One of the biggest lessons of his career has been learning the difference between visibility and genuine growth. Early on, he thought success meant numbers, views, followers, and attention. Over time, he realised some things can look impressive publicly without building a sustainable career or real fan connection. Now, he is more focused on longevity.
“Building a real audience takes patience, consistency, and authenticity,” he says. His relationship with music has changed too. In the beginning, it felt like an escape. Now, it feels more like alignment. “Earlier in my journey I think I was trying to prove myself constantly,” he says. “Now I care more about creating work that actually represents who I am and where I’m headed emotionally and creatively.”
That does not mean he is any less ambitious. He still wants major things and still dreams big. But success looks different now than it did five years ago. Back then, success looked more external. Numbers. Validation. Recognition. Industry attention. Today, it looks more sustainable and meaningful. Creating music he is proud of. Building a loyal audience. Performing songs that genuinely connect. Having creative freedom. Being able to look back at the work and recognise himself in it.
There have already been moments that made the journey feel real. Hearing strangers sing lyrics back. Seeing songs chart on iTunes. Receiving early press coverage. Watching the audience grow beyond his hometown. Being able to Google himself. But the biggest realisation was understanding that he had built something from almost nothing. “Coming from a small town, there’s this feeling that major creative dreams only happen somewhere else,” he says.

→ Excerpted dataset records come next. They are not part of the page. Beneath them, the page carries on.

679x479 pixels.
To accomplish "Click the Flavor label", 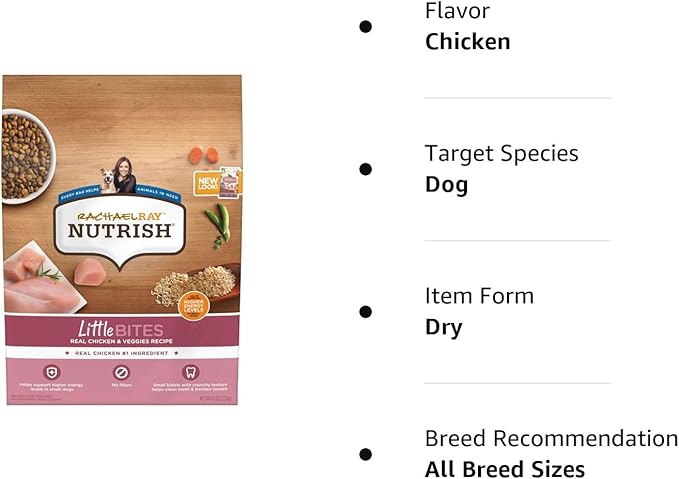I will 457,12.
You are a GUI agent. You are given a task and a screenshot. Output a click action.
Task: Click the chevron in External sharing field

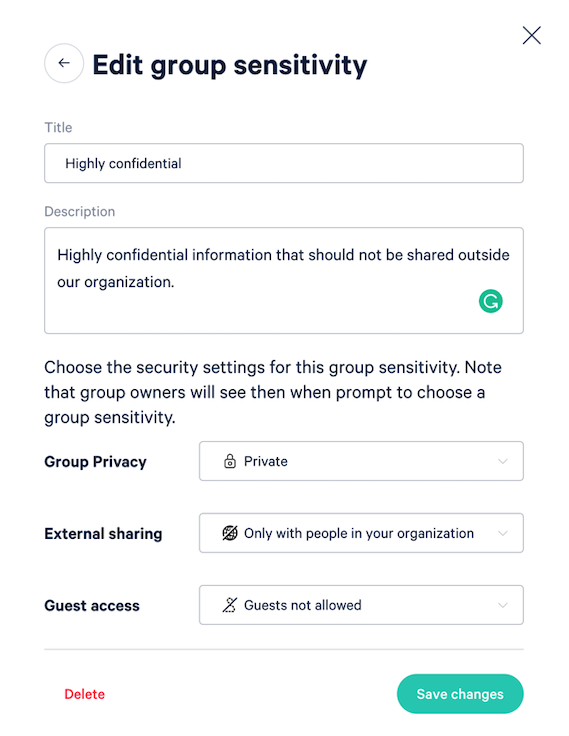(502, 533)
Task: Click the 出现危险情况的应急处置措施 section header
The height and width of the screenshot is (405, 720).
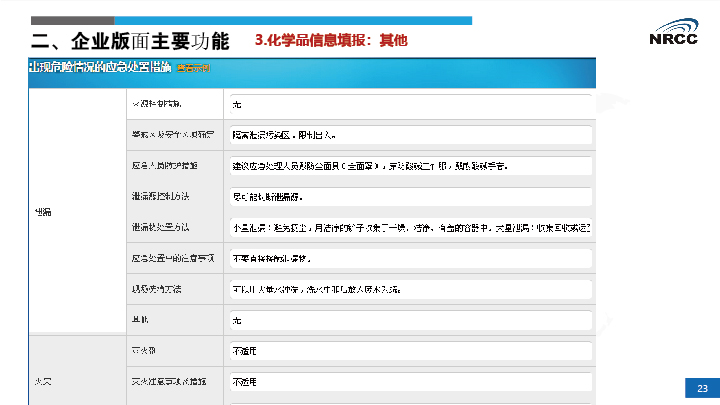Action: 100,67
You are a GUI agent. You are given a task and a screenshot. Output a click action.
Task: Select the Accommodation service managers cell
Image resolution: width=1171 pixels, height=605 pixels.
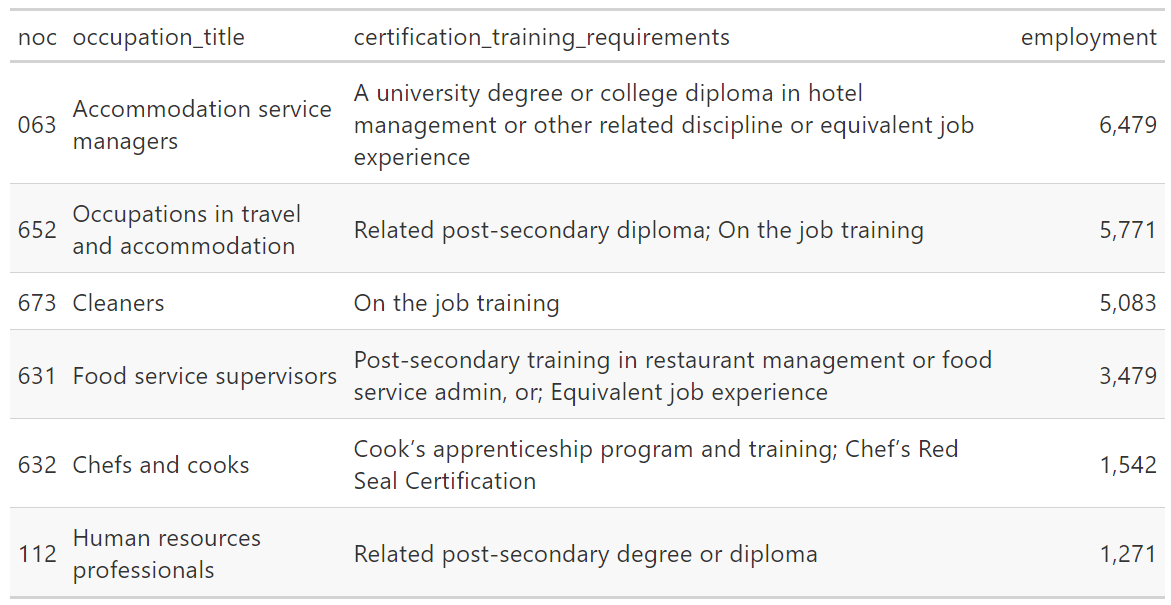[x=202, y=125]
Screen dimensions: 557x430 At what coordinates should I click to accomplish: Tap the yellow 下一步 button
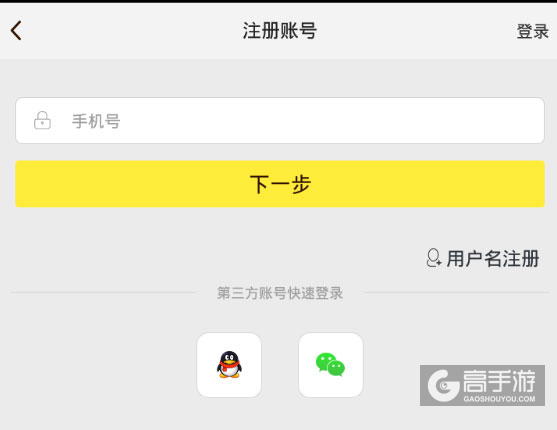pyautogui.click(x=280, y=184)
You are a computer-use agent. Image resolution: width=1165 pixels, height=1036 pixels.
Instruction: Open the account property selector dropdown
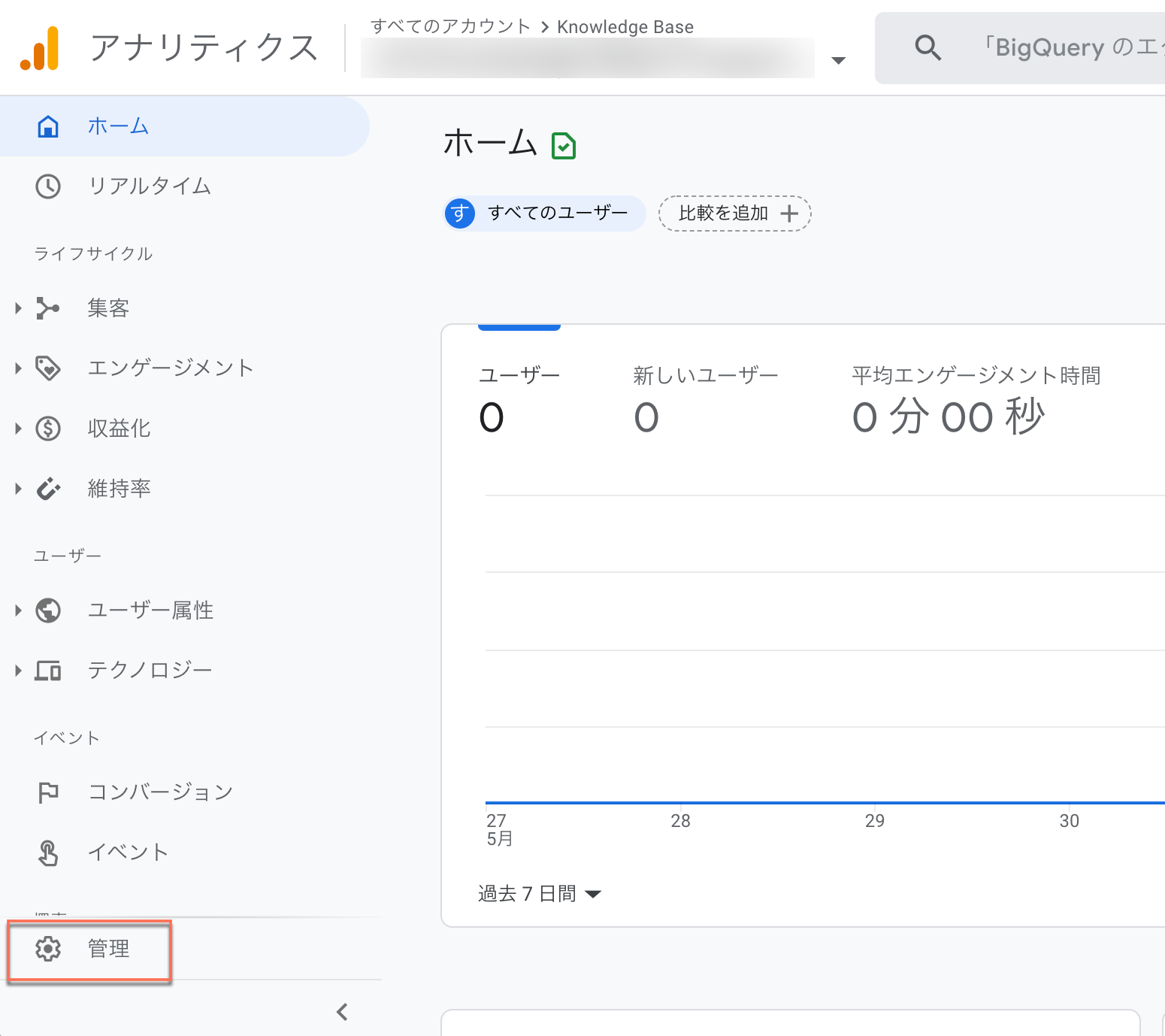(x=838, y=60)
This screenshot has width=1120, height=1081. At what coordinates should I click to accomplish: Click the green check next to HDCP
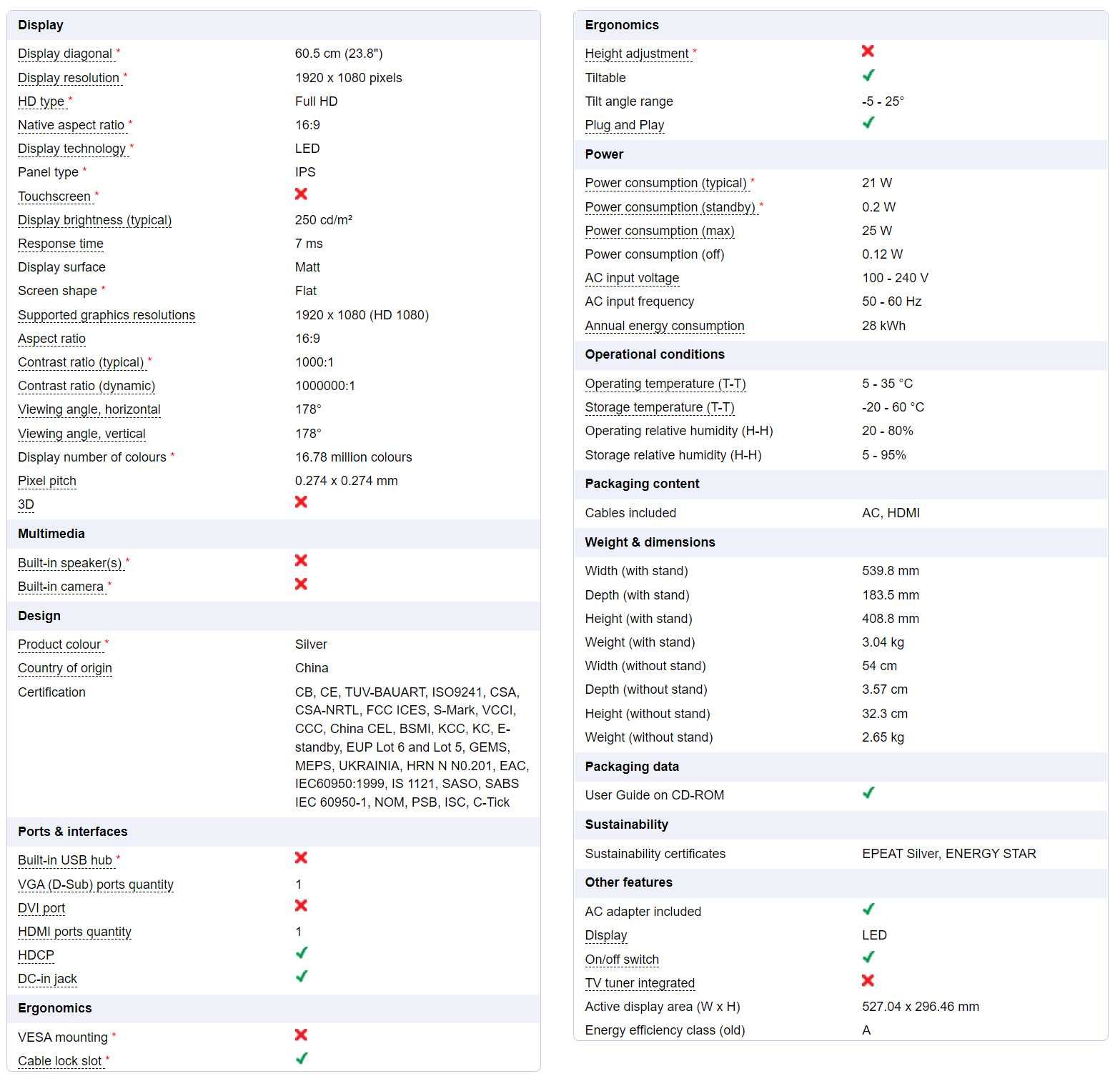(302, 953)
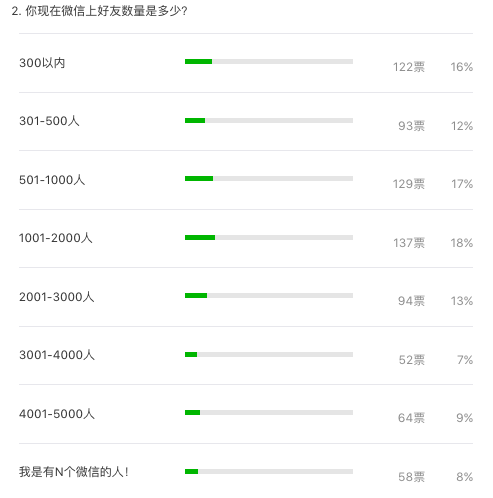Click the 93票 vote count
Viewport: 493px width, 498px height.
[412, 126]
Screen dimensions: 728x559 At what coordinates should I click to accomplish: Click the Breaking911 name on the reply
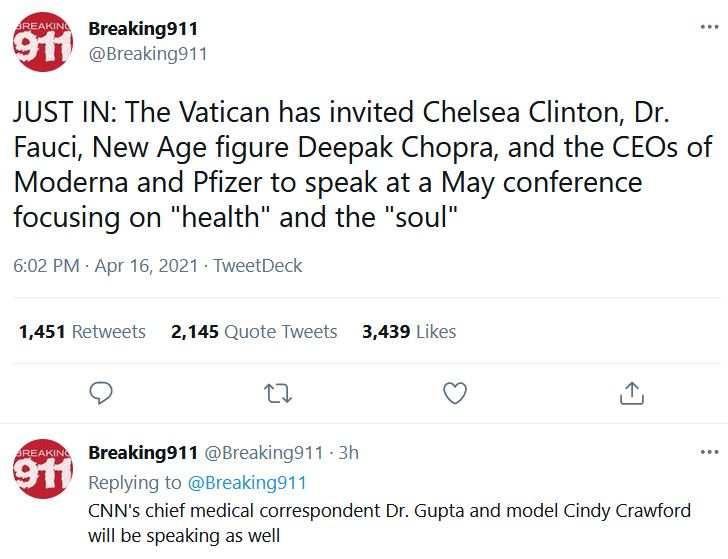143,453
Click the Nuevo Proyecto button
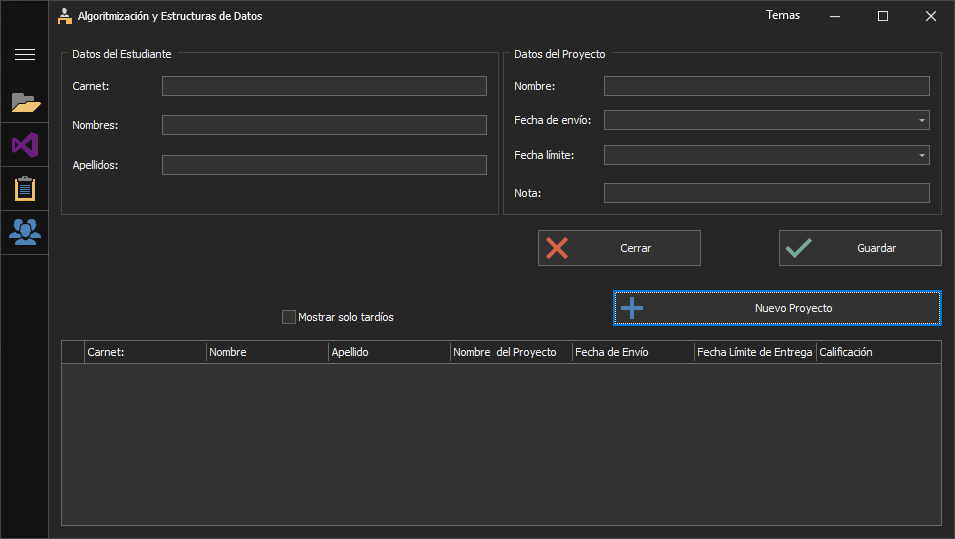This screenshot has width=955, height=539. [777, 308]
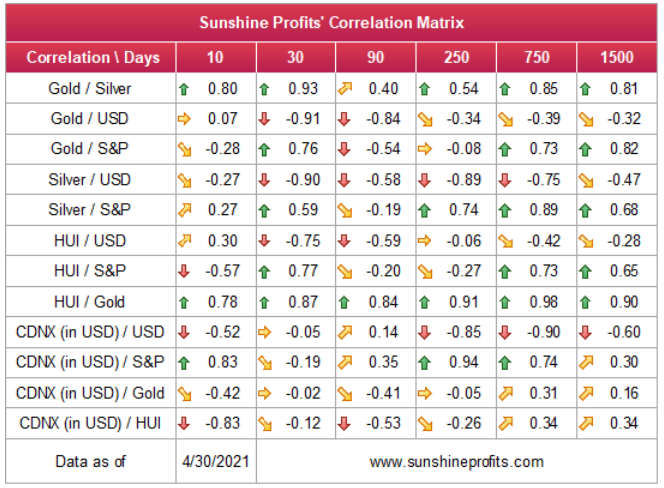
Task: Click the Sunshine Profits' Correlation Matrix title
Action: click(x=332, y=23)
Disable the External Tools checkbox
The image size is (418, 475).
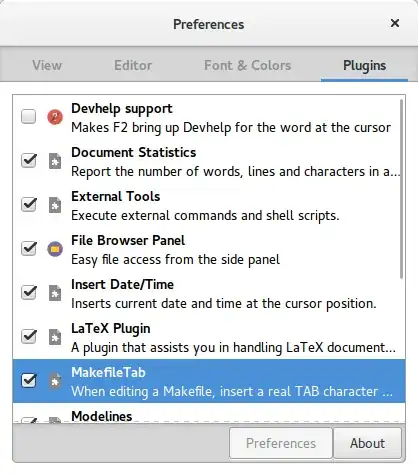[x=29, y=205]
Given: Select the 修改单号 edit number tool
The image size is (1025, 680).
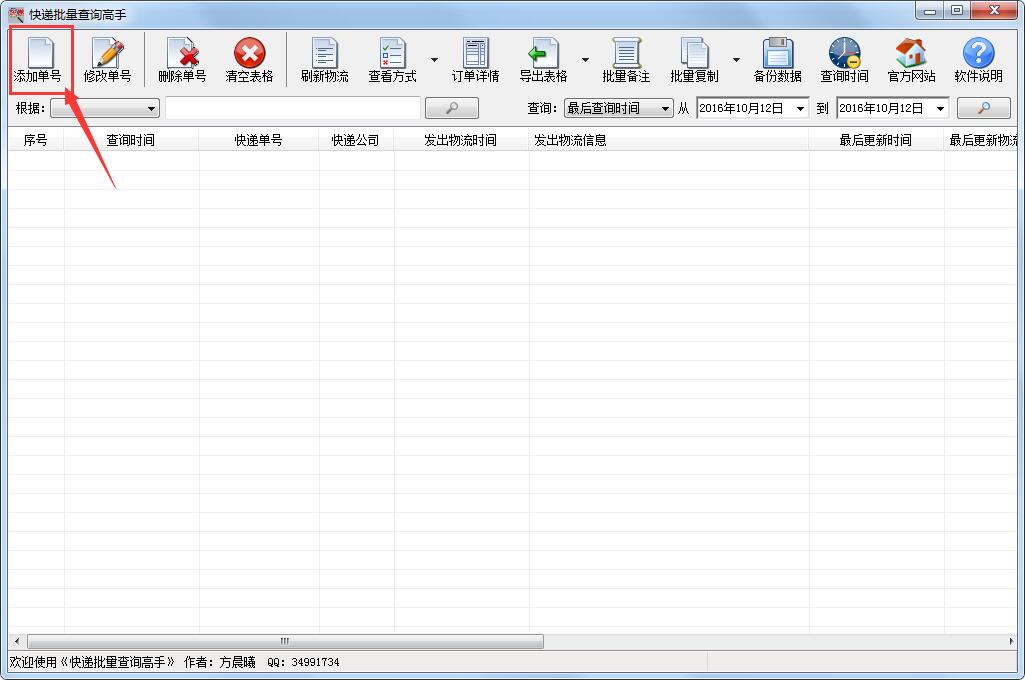Looking at the screenshot, I should (x=107, y=58).
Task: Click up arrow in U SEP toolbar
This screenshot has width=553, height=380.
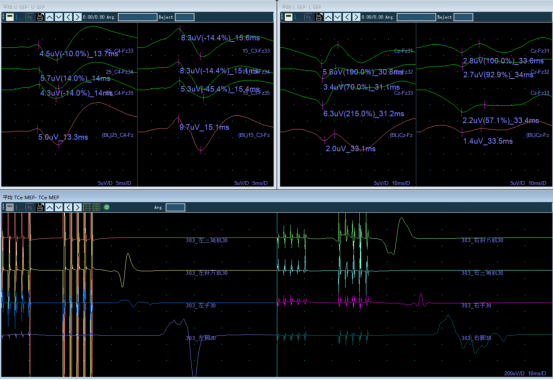Action: 49,17
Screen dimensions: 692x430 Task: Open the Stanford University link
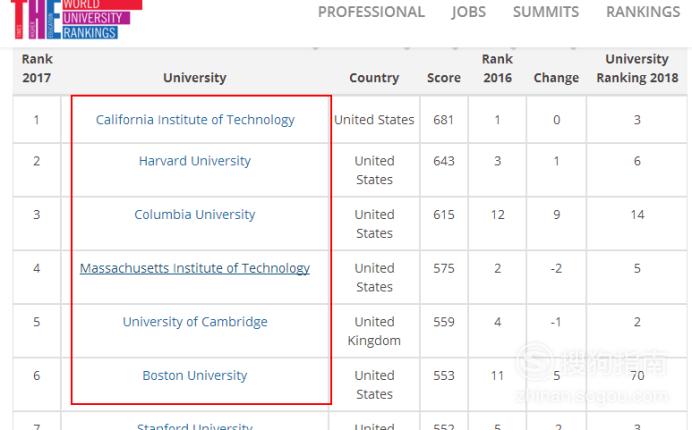click(x=195, y=426)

Now, Bren.d.o is stepping into what feels like his most focused and intentional era yet. The next chapter is more cinematic, more emotionally refined, more visual, and more honest. He is not just making songs. He is creating worlds around the music, experiences people can emotionally step into. If listeners go through his catalogue from front to back, he hopes they walk away understanding that he is human before anything else. He wants them to hear growth, vulnerability, longing, confidence, heartbreak, joy, fear, desire, and movement. “I want them to dance and get those chills up their arm,” he says.
At its core, his music is about transformation. Becoming someone despite the odds. Turning pain into beauty. Turning isolation into connection. Long after the music ends, Bren.d.o hopes people feel less alone. “Even if someone only connects with one lyric, one melody, or one emotion in a song, that matters to me,” he says.
Right now, he is creating for the version of himself who needed reassurance that his voice mattered. The bullied kid. The anxious kid. The underestimated kid. The version of him who still held onto hope. “I think a lot of my music now is about becoming the person a younger version of me hoped existed,” he says. “Well, he does.”